• [Extrait choisi]:
——————————
Une loi pour autoriser la dématérialisation !

La question de la dématérialisation de la feuille de paie semble anecdotique et on peut s’étonner qu’il faille une décision gouvernementale pour l’autoriser de manière systématique. Depuis 2009, date à laquelle le code du travail a autorisé cette dématérialisation, il fallait pour l’employeur demander l’accord préalable du salarié. Le projet de loi El Khomri prévoit dans son article 24 que le bulletin électronique pourra être utilisé par les employeurs qui le souhaitent, sans l’accord préalable des salariés, à partir de 2017, si la loi est votée. Qu’il faille pour cela un vote du Parlement laissera sans doute rêveur nos principaux voisins.

Plusieurs entreprises procédaient déjà ainsi, mais le gouvernement pense que ce texte encouragera le mouvement, même si le salarié aura la possibilité de refuser cette dématérialisation. Le gouvernement met en avant la réduction du coût pour l’employeur : Bercy annonçait une réduction du coût allant de 33 à 67% et insistait sur l’avantage en termes…de lutte contre la déforestation ! Mais les professionnels, à commencer par les experts-comptables, sont sceptiques, car l’essentiel du coût est dans la phase de construction du bulletin, étant donné le nombre considérable de cotisations. De plus, des questions de sécurisation et de conservation des données se posent. Cela passerait par le compte personnel d’activité « géré par le coffre-fort numérique de l’Etat à la Caisse des dépôts et consignations » comme si seuls des organismes étatiques étaient capable de ce type d’opération !

Surcoût pour l’entreprise et opacité pour le salaire

Le gouvernement fait valoir que cette dématérialisation irait de pair avec la feuille de paie simplifiée, annoncée depuis 2014. Il s’agit de regrouper sur le bulletin de paie plusieurs cotisations, diminuant ainsi par deux le nombre de lignes. L’intérêt est nul pour les entreprises, qui devront de toute façon faire le calcul pour chaque cotisation, ce qui en réalité conduira à un double système de feuille de paie, le détaillé et le simplifié. C’est donc une hausse du coût que cela devrait entrainer. Le gouvernement met en avant le fait qu’il peut y avoir actuellement 40 lignes en France sur un bulletin contre 5 en Angleterre ; mais le problème ne vient pas du bulletin, mais de la complexité de notre système social : on s’attaque aux symptômes, pas au fond du problème.
——————————
• [Consignes]:
[A] Recopiez sans modification les lignes de la liste, de la ligne qui contient « Given: Open the Wizard dropdown menu » jusqu'à celle qui contient « I will coord(674,14). », ces deux lignes comprises.
[B] Rédigez la suite du texte sur la dématérialisation du bulletin de paie, à partir de sa dernière phrase.

• [Données fournies]:
——————————
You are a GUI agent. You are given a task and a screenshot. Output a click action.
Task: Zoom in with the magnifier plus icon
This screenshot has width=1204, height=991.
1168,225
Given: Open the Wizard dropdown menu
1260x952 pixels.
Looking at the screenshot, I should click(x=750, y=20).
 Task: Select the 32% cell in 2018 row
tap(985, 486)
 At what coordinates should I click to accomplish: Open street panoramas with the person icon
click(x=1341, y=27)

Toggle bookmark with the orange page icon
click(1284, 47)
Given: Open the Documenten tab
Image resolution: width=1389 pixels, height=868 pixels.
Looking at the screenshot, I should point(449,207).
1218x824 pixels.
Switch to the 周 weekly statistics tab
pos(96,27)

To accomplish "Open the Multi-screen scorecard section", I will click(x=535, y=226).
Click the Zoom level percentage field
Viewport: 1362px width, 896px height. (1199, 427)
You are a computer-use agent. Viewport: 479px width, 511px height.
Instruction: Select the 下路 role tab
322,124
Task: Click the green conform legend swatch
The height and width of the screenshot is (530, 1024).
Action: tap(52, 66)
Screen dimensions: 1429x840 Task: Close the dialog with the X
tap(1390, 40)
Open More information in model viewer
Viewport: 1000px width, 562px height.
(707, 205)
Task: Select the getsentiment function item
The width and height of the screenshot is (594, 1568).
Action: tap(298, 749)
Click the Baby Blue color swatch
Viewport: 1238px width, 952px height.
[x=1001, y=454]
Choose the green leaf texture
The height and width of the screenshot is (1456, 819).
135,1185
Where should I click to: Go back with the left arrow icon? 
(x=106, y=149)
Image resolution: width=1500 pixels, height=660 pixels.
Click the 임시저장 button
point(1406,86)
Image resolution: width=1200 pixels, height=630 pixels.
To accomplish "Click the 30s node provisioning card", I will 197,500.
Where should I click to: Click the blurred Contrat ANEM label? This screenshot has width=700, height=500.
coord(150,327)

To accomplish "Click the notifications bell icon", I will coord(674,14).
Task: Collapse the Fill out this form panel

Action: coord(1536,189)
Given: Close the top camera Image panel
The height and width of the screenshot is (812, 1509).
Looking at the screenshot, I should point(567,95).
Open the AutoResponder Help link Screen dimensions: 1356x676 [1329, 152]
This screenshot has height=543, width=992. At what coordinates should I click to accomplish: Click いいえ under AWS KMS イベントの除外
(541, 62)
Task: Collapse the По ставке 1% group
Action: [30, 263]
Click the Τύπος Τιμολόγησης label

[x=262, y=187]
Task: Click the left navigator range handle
——————————
• [Exercices corrigés]:
[A]
Given: Open the Wizard dropdown menu
1260x952 pixels.
Looking at the screenshot, I should click(x=750, y=20).
 Task: Select the 32% cell in 2018 row
tap(985, 486)
 At what coordinates should I click to accomplish: Open street panoramas with the person icon
click(x=1341, y=27)

Toggle bookmark with the orange page icon
click(1284, 47)
Given: Open the Documenten tab
Image resolution: width=1389 pixels, height=868 pixels.
Looking at the screenshot, I should point(449,207).
1218x824 pixels.
Switch to the 周 weekly statistics tab
pos(96,27)

To accomplish "Open the Multi-screen scorecard section", I will click(x=535, y=226).
Click the Zoom level percentage field
Viewport: 1362px width, 896px height. (1199, 427)
You are a computer-use agent. Viewport: 479px width, 511px height.
Instruction: Select the 下路 role tab
322,124
Task: Click the green conform legend swatch
The height and width of the screenshot is (530, 1024).
Action: tap(52, 66)
Screen dimensions: 1429x840 Task: Close the dialog with the X
tap(1390, 40)
Open More information in model viewer
Viewport: 1000px width, 562px height.
(707, 205)
Task: Select the getsentiment function item
The width and height of the screenshot is (594, 1568).
Action: tap(298, 749)
Click the Baby Blue color swatch
Viewport: 1238px width, 952px height.
[x=1001, y=454]
Choose the green leaf texture
The height and width of the screenshot is (1456, 819).
135,1185
Where should I click to: Go back with the left arrow icon? 
(x=106, y=149)
Image resolution: width=1500 pixels, height=660 pixels.
Click the 임시저장 button
point(1406,86)
Image resolution: width=1200 pixels, height=630 pixels.
To accomplish "Click the 30s node provisioning card", I will 197,500.
Where should I click to: Click the blurred Contrat ANEM label? This screenshot has width=700, height=500.
coord(150,327)

To accomplish "Click the notifications bell icon", I will coord(674,14).

[B]
Quel sera le gain pour le salarié ? Probablement négatif en termes d’information. En effet, le regroupement des lignes masquera une partie des calculs, le salarié y perdant en transparence. Or, pour pouvoir juger du coût de la protection sociale, il faut que le salarié connaisse le détail ainsi que la totalité. Là encore le système français est caractérisé par son opacité : la distinction charges salariales et patronales est absurde et la notion de salaire brut n’a aucun sens. Seuls deux chiffres comptent vraiment : le coût total (salaire net + charges salariales + charges patronales) auquel l’employeur est évidement sensible ; et le salaire net, celui qui est versé au salarié, auquel celui-ci est sensible. Or il ignore en général le poids total des charges sociales et ne peut donc porter un jugement sur ce que lui coûte sa protection sociale.

Feuille de paie vérité et libre choix de la protection sociale

C’est la feuille de paie vérité, chère aux libéraux, qui pourrait seule apporter l’information, puisqu’elle comporte l’ensemble des charges. Pédagogiquement, un pas supplémentaire consisterait à verser le salaire complet (net plus ensemble des charges) au salarié, qui réglerait directement ensuite le prix de sa protection sociale ; quand le salarié mesurerait ce qu’elle lui coûte, il porterait un jugement plus lucide sur le système social français, s’interrogeant du coup sur les systèmes alternatifs de type concurrentiel.

Les questions soulevées actuellement (dématérialisation et simplification) ne sont qu’un écran de fumée. Pourquoi nos bulletins de paie sont-ils si compliqués ? Parce qu’il existe un nombre invraisemblable de cotisations, chacune obéissant à des règles différentes, à des taux différents, à des parties distinctes du salaire. La complexité est ruineuse pour les entreprises et masque au salarié le coût réel de sa protection sociale. Il s’en désintéresse d’autant plus que le système est obligatoire et monopolistique. Les mesures proposées sont donc des opérations de diversion pour masquer le vrai sujet : le coût prohibitif de la protection sociale française. Que les salariés en soient réellement informés et ils pourront alors légitimement se demander si des solutions concurrentielles ne seraient pas plus efficaces et moins coûteuses. Mais, en France, s’attaquer aux vaches sacrées comme le monopole de la sécu est un sacrilège. Il faut donc les recouvrir d’un voile de mystère.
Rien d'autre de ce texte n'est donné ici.